## start Material shown

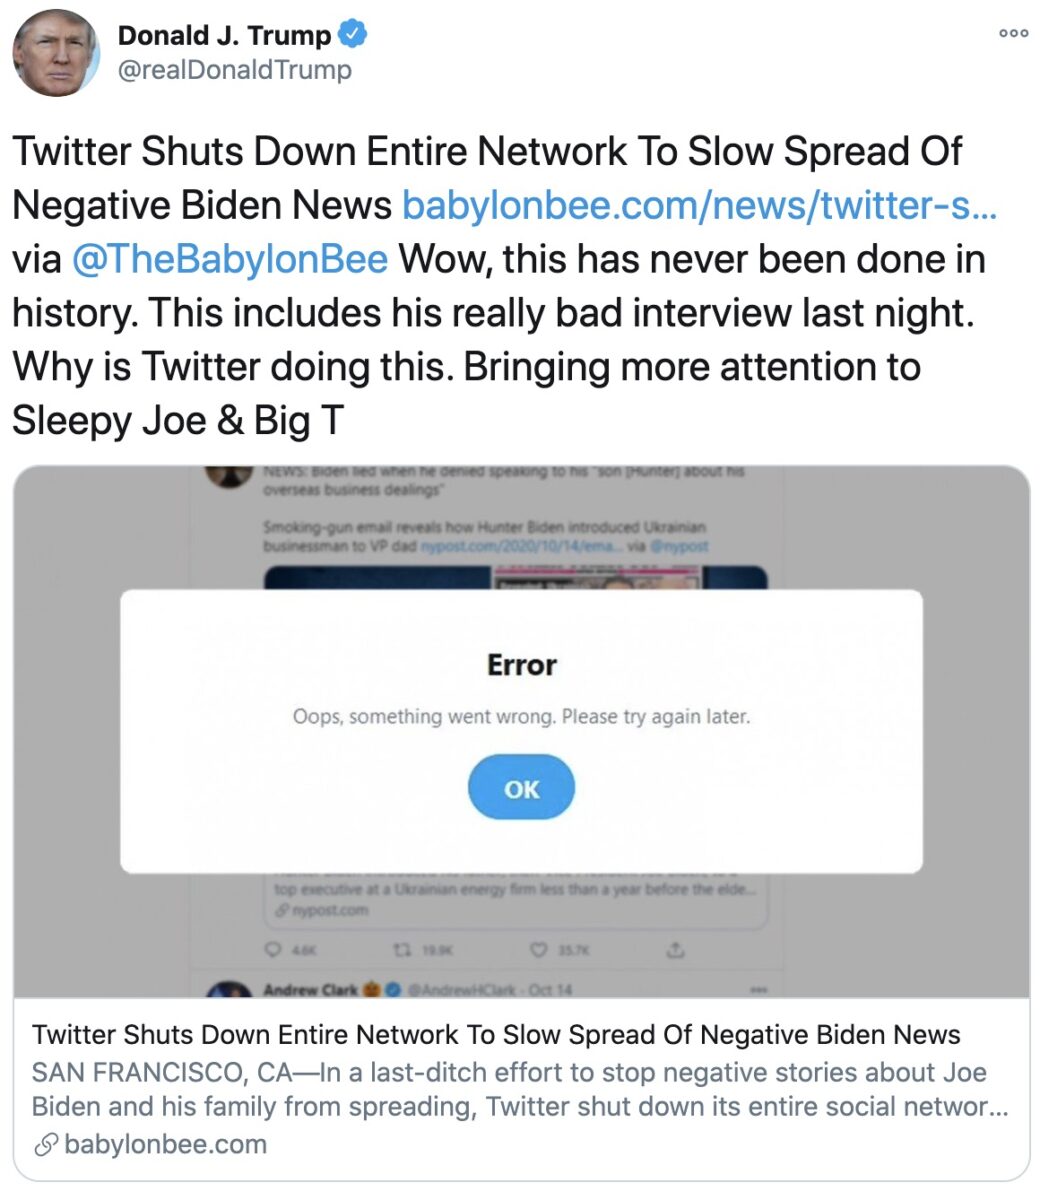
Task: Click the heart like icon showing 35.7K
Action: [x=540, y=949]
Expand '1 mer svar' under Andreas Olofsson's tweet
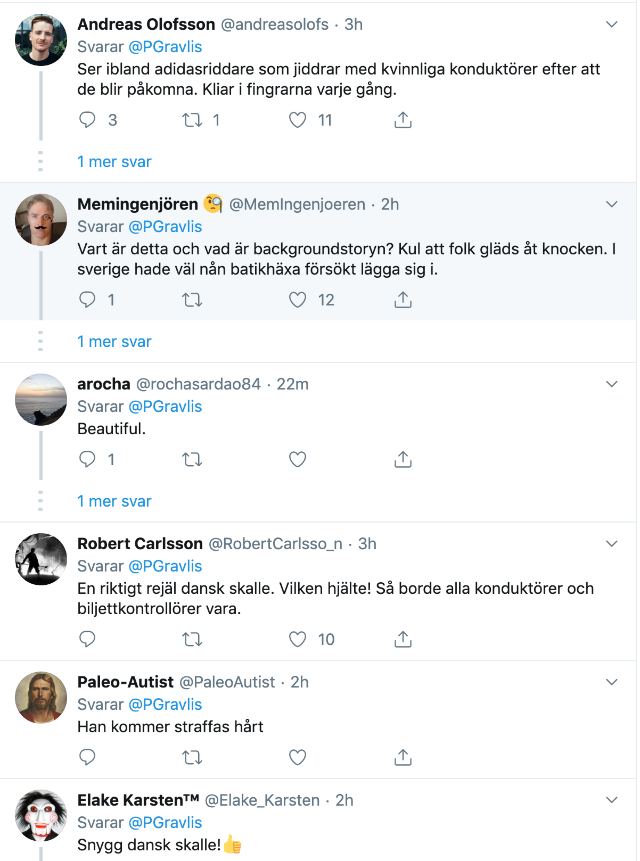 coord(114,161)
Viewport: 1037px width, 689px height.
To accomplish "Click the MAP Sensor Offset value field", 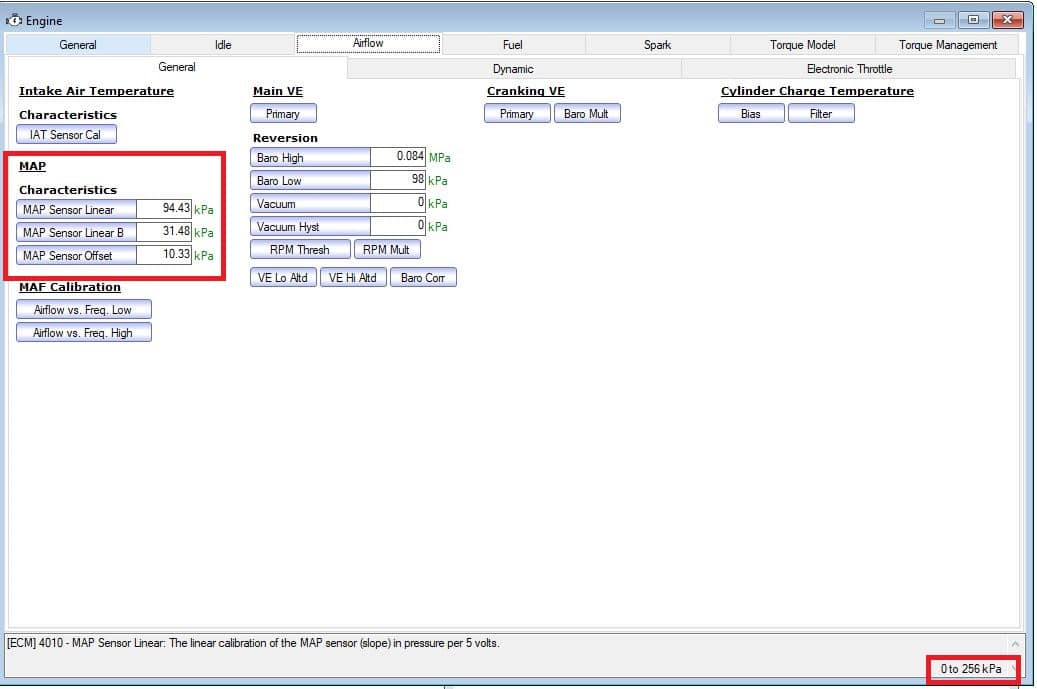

## end Material shown

# Job
Copy the lines above word for word, beginning with the line that contains "Expand '1 mer" and continuing through the last line. Omit the pictures from your copy.

# Answer to the exercise
Expand '1 mer svar' under Andreas Olofsson's tweet
 coord(114,161)
Viewport: 1037px width, 689px height.
To accomplish "Click the MAP Sensor Offset value field", 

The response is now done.